Пётр аж присвистнул:
— Да ты ж слепой, ядрёна лапоть! Как ты увидел?
— То тебе неведомо, погоняй, погоняй!
Колокольню ту в тридцать четвёртом чуть не взорвали, да архитекторы приезжие доказали, что пригодна она для обзора местности. В НКВД ждали беспорядков — народ сильно бурлил той весной. Недаром в Кадые арестовали всех, кого могли. То там, то здесь вспыхивали те самые, фиолетовые угольки. Выгребали их кровавой кочергой указов и постановлений. И выгребли в округе почти всех подчистую. А колокольню всё же оставили для пожарных нужд.
Высоко она взлетела в небо, колоколенка эта. Да и то — самая высокая в Поволжье. Однажды мне, пишущему строки эти, позволил, то есть благословил архимандрит Алипий взобраться на самую верхотуру. Смотрел я тогда на дали необъятные нашей Руси, и оттуда, сверху, всё высматривал слепого Копейкина, и только через двадцать лет высмотрел…
Пётр на крутом спуске имени 25 октября придерживал лошадку — резвую кобылку, и она, передними копытами скользя по обкатанным булыжникам мостовой, задом упиралась в передок телеги. «Тихо, тихо, голуба, не балуй!» — приговаривал Васякин. А Игнат, крепко вцепившись руками в корявую слегу, выпевал старательно «а-а-а», и голос его дрожал от булыжной тряски, и получалось по-мальчишески смешно.
Ну, вот она и базарная площадь — как на блюдечке с голубой каёмочкой — всех видно. И Сокольских с того берега, и с Пушкарихи мастеров-хитрованов, и с Ямской лихих огородников. Раньше на берегу стояла церковь-красавица. Но её коммунисты взорвали, и ровно на этом же месте безбожники соорудили общественный туалет. «Нате вам, юрьевчане, кукиш под нос».
Всю войну народ здесь ожесточался. Голодуха многих повлекла в раздумья. И хоть таились «раздумчивые», да шепоток возникал на рынке: «Кому война, а кому — мать родна». Наезжали какие-то ловчилы — то ли с Ярославля, то ли с Иванова, а может, из самой Москвы. Скупали золотишко у эвакуированных. Да и что другое — чашку какую фарфоровую, наряды, в которых в Юрьевце не погуляешь…
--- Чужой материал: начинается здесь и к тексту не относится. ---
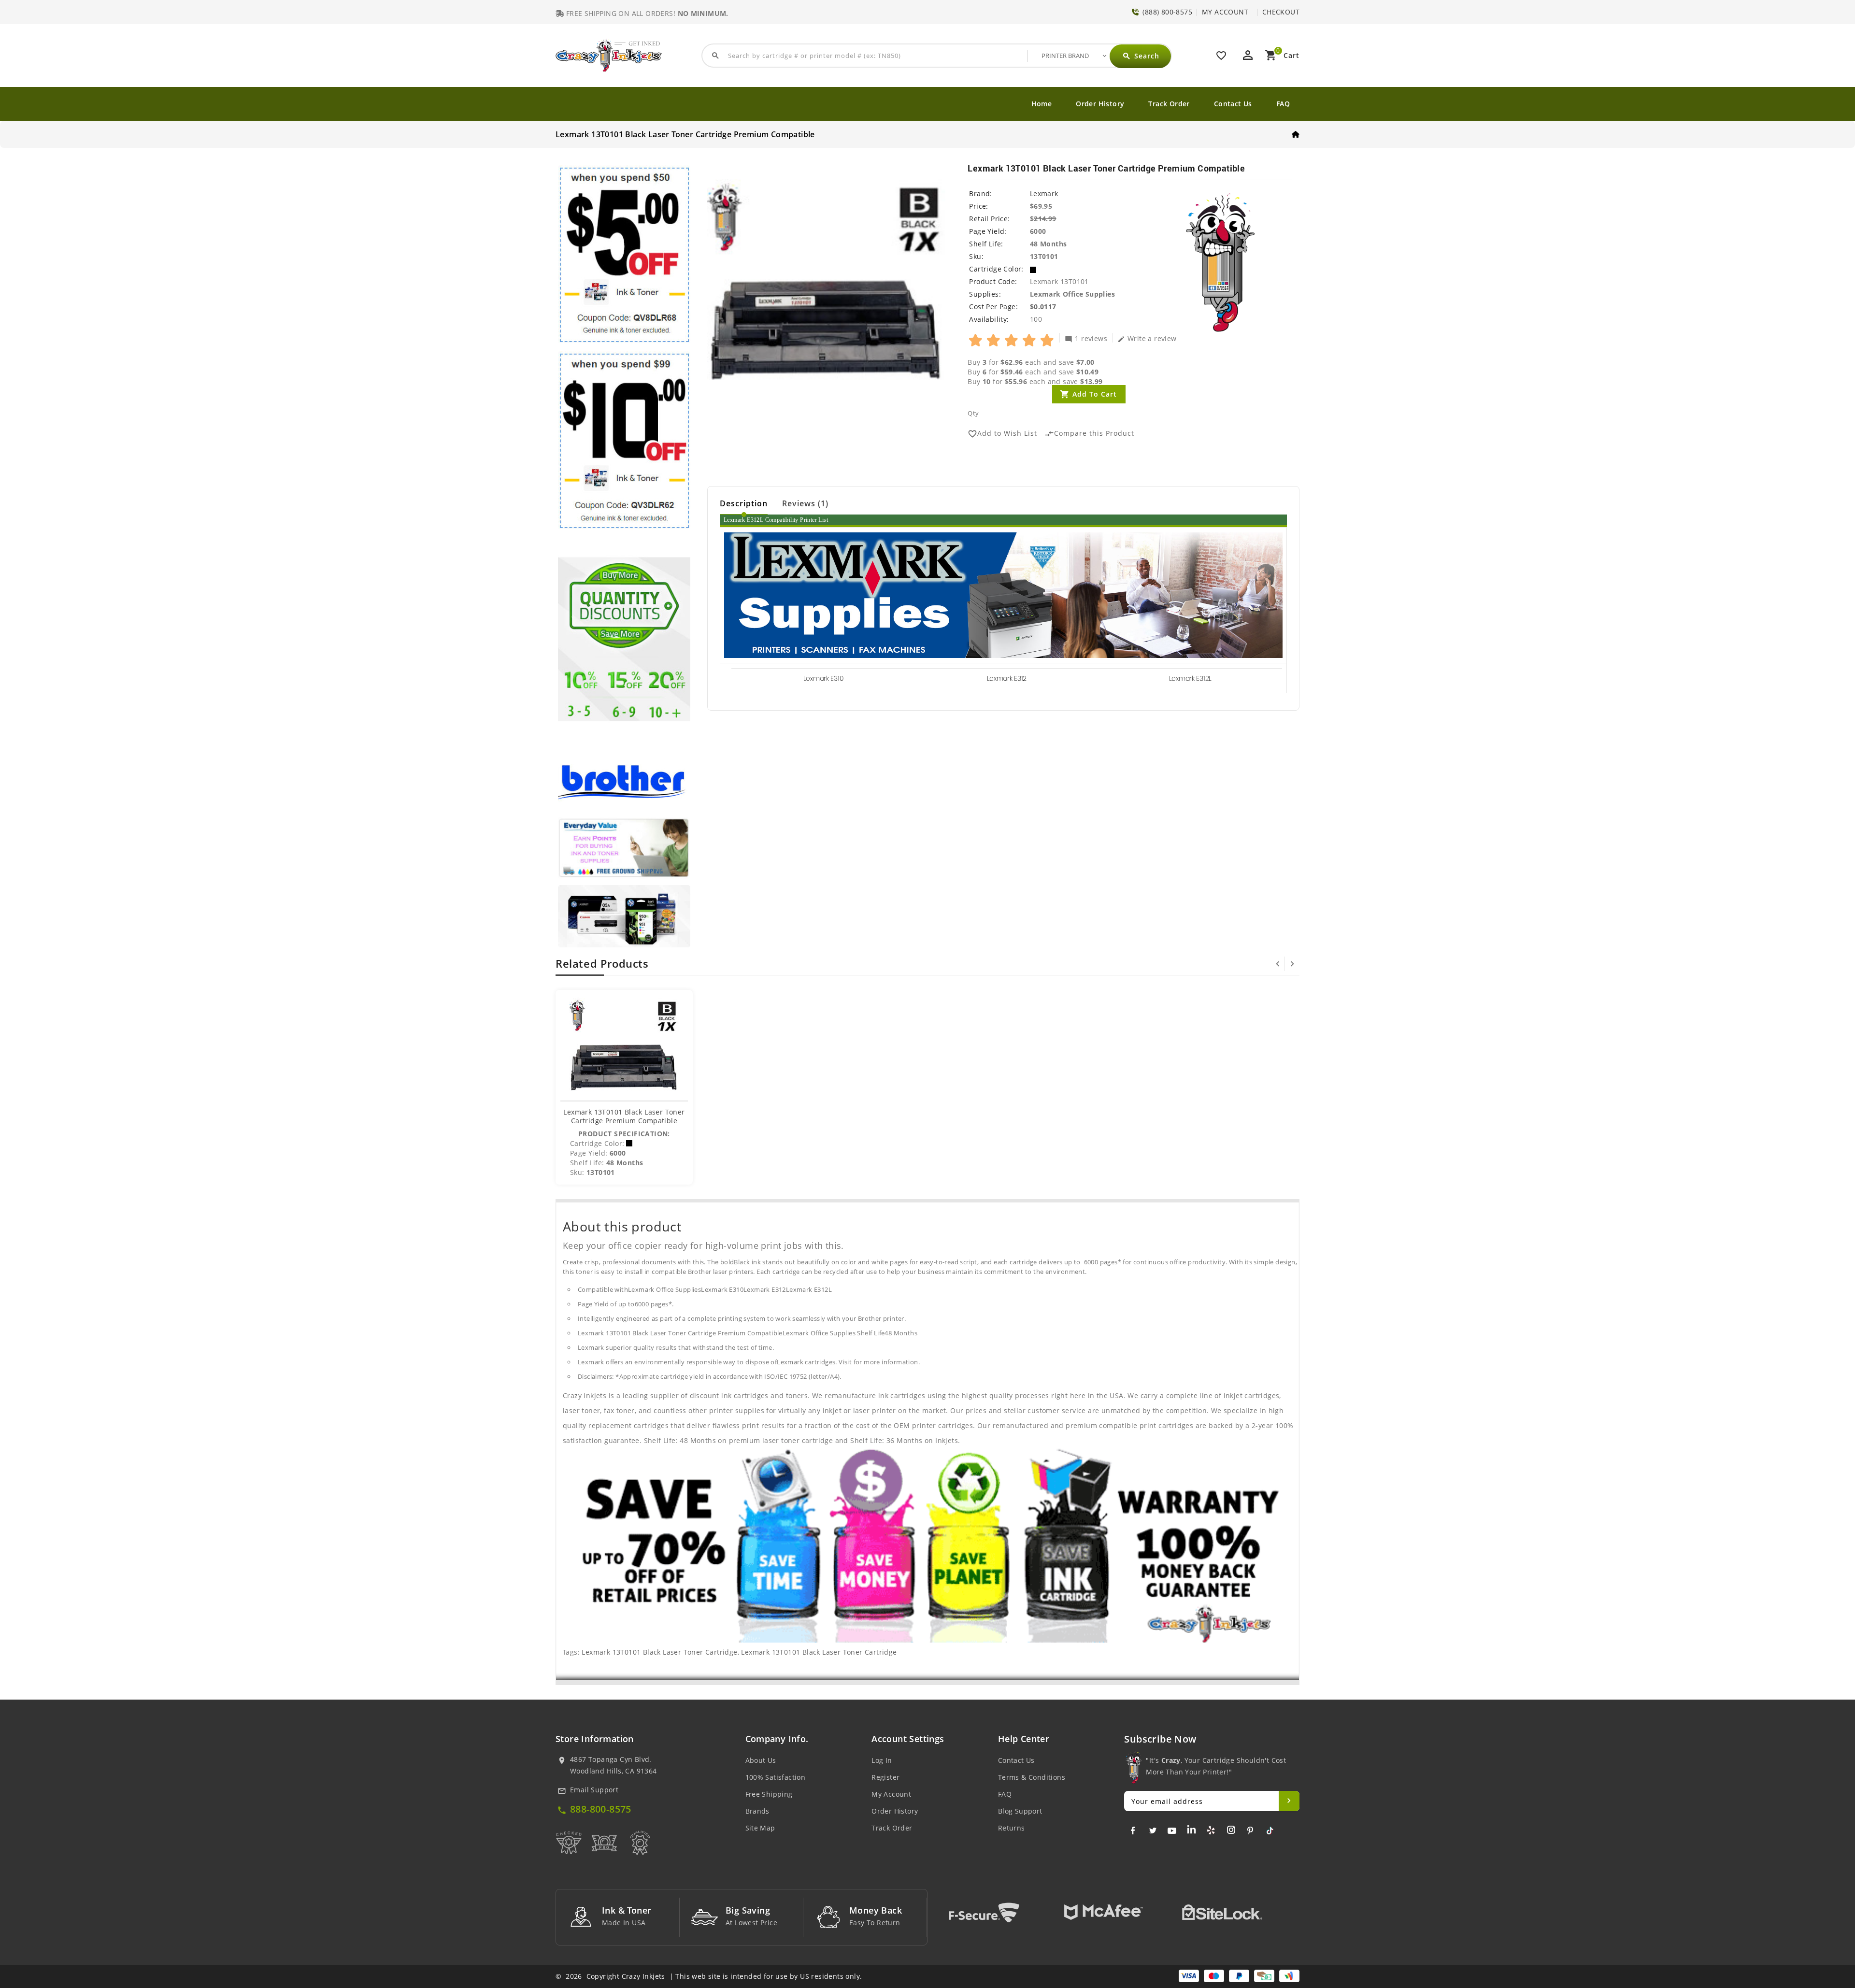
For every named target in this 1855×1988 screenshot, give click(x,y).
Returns (1011, 1827)
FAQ (1283, 103)
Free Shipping (769, 1794)
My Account (891, 1794)
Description (744, 503)
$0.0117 (1043, 306)
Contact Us (1233, 103)
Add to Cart (1094, 394)
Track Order (1168, 103)
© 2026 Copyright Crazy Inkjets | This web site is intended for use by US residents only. (709, 1976)
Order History (1100, 103)
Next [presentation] (1292, 964)
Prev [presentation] (1277, 964)
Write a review (1147, 338)
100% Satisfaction (775, 1777)
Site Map (760, 1827)
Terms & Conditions (1031, 1777)
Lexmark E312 (1007, 678)
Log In (881, 1760)
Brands (757, 1811)
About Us (760, 1760)
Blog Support (1020, 1811)
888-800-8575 (600, 1809)
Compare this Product (1089, 434)
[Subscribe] (1289, 1801)
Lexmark (1044, 193)
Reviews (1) (805, 503)
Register (885, 1777)
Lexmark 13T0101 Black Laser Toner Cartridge (659, 1652)
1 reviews (1086, 338)
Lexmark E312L (1190, 678)
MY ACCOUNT (1225, 11)
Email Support (594, 1789)
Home (1041, 103)
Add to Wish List (1002, 434)
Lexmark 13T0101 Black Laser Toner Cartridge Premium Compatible (624, 1116)
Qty (973, 413)
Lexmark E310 (823, 678)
Иные эвакуированные бедствовали, но всё равно местных презирали за крестьянскую расчётливость. Третьего дня на рынке Игнат слышал, как Петуниха кричала: «Да они, б…, повадились картоху из подвала выпростать, пока меня дома нет». Эх, кто эту Петуниху обокрадёт, тот и дня не проживёт. Но не стоит село без праведника — были истинные юрьевчане, из прежних, так те, по христианскому обычаю, подкармливали беженцев.
Игнат слез с телеги и, постукивая палочкой, быстрым ходом двинулся к колокольне. У него там, в кустиках, и скамеечка была припрятана, а гармошку — приветливую тальянку — матушка Антонина ему принесёт. Он ей к вечеру на хлебушек-то и даст, малую мзду от собранного. Занавесочку беленькую отодвинет она, да осторожно так, из-за цветущей герани, перекрестит Копейкина: «Дай-то, Бог!»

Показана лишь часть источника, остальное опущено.